In finance, an LBM could simulate customer behavior in response to interest rate changes or new product offerings, helping teams test strategies before deploying them in the real world. Unlike static prediction tools, LBMs evolve dynamically. They help decision-makers understand current conditions while anticipating the ripple effects of future actions.

The technology to generate synthetic data at scale—with precision and relevance—is already here. What remains is to fully embed it into the heart of AI development, where it can simulate the rare, the extreme, and the not-yet-happened to build systems that are smarter, safer, and more resilient.

When used thoughtfully, synthetic data allows us to model the future—not just replay the past.

Where to begin

If AI’s true value comes from building smarter agents, and that intelligence depends entirely on the data underneath, then organizations need to rethink where their competitive edge will come from. Some are sitting on decades of untouched operational data. Others, especially in regulated industries, may find more promise in simulation than in historical records. Both paths lead to the same outcome: intelligence that reflects the organization’s reality and anticipates its future.

For most enterprises, the journey starts with awareness. Few fully realize the depth and value of their own data. Fewer still are actively exploring its use in AI development.

The first step is recognizing that proprietary data isn’t just an operational byproduct—it’s a strategic asset.
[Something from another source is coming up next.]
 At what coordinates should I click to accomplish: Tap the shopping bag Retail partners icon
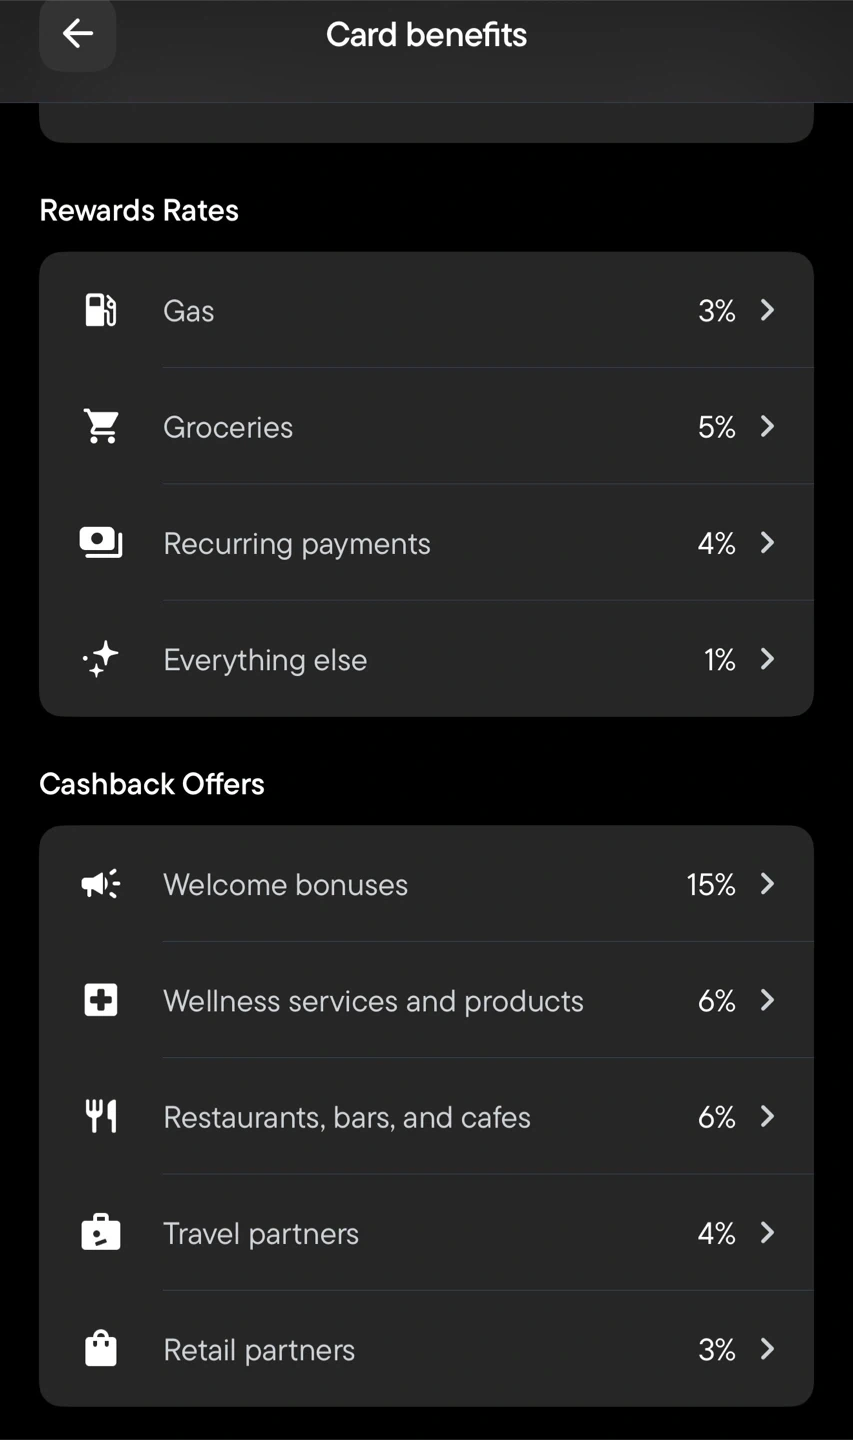point(101,1349)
Then comes experimentation. Even small-scale fine-tuning efforts on open models can yield dramatic improvements in their relevance and accuracy. Alongside that, organizations must begin thinking creatively about where synthetic data might unlock new capabilities, especially in areas where data is sparse, risky, or unavailable.

Companies must move beyond the idea that AI is solely about automation. It’s not merely a faster way to do old things. It’s a new way to see, think, and decide. When intelligence is the product, data is the raw material. The better the data, the better the decisions.

Most of what’s on the Internet has already trained the models of today. But the models of tomorrow will be trained on data that’s never been seen before.

And that data might already be yours.